I have a .txt containing a time series data set, formatted in the following manner, as rows separated with \n:
N>New Section
A>1, 2, 3
L>Label_1
G>1, 2, 3
A>3, 2, 1
G>3, 1, 1
A>2, 2, 1
...many rows of G> and A> pairs, of varying number then a new L>Label section...
L>Label_1
G>1, 2, 3
A>3, 2, 1
G>3, 1, 1
A>2, 2, 1
...and sometimes a new N>New section...
N>New Section
A>1, 2, 3
L>Label_2
G>1, 2, 3
A>3, 2, 1
G>3, 1, 1
A>2, 2, 1
...repeated many times.
Each pair of G> and A> rows are a set of x, y, z measurements at a timestamp in a timeseries composed of hundreds of measurements, associated with the L>Label which came before them. There are 6 possible labels.
The desired output format, is a pandas dataframe with the following columns, preserving all the information in the data set.
Time, G_x, G_y, G_z, A_x, A_y, A_z, Label, Label_Measurement,Section
0 1 2 3 3 2 1 Label_1 Label_1_1 1
1 3 1 1 2 2 1 Label_1 Label_1_1 1
0 1 2 3 3 2 1 Label_1 Label_1_2 1
1 3 1 1 2 2 1 Label_1 Label_1_2 1
0 1 2 3 3 2 1 Label_2 Label_2_1 2
1 3 1 1 2 2 1 Label_2 Label_2_1 2
I have a few ideas of elements I think I'm going to need for the solution.

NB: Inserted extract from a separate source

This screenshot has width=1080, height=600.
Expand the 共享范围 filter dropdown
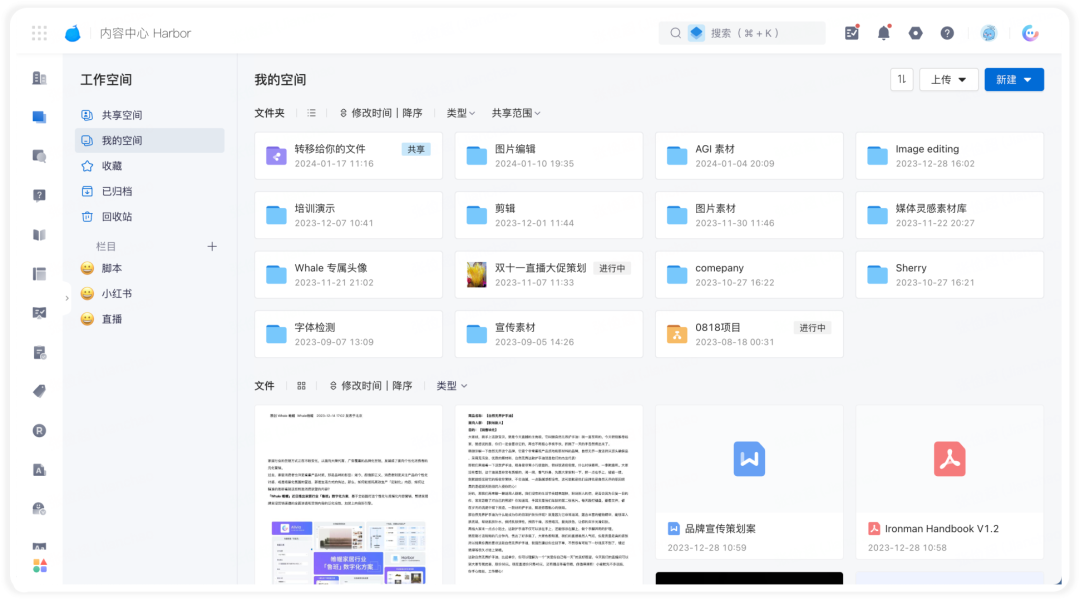pyautogui.click(x=516, y=113)
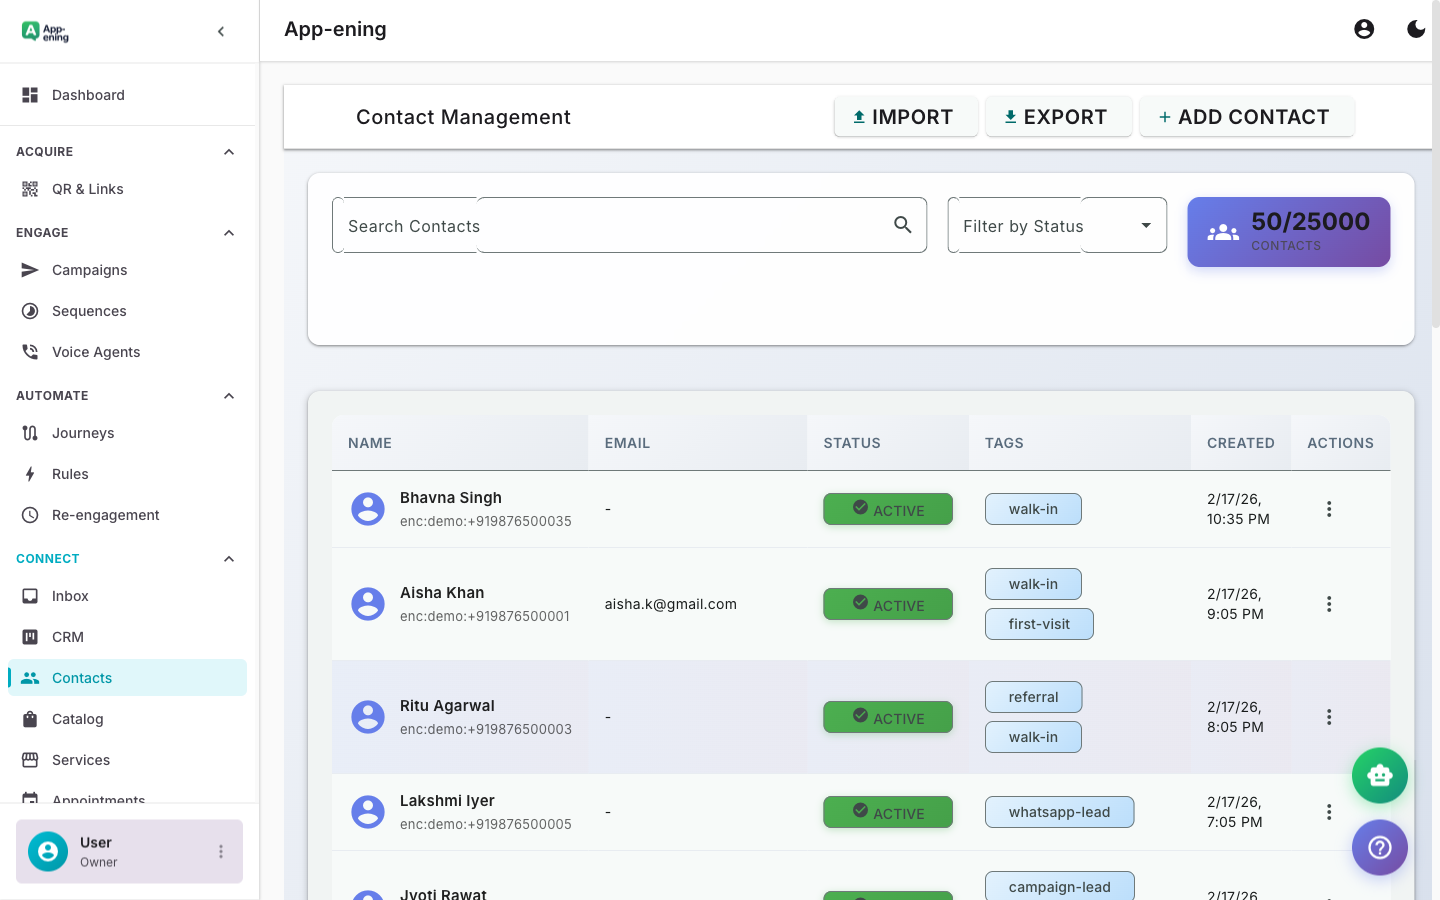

I can make some counters, to count each type of line in the file as they appear:
counter_New_section = 0
counter_Label = 0
counter_A_row = 0
counter_G_row = 0
and I can iterate over each line of the file and use some conditionals to identify what type of line each line is and do the appropriate action with it:
with open(dataset.txt) as dataset:
for line in dataset:
if line.startswith('N>') ... do the appropriate
if line.startswith('L>') ... " "
if line.startswith('G>') ... " "
if line.startswith('A>') ... " "
...I'm struggling. What is the best approach here to achieve my desired dataframe output?
Thanks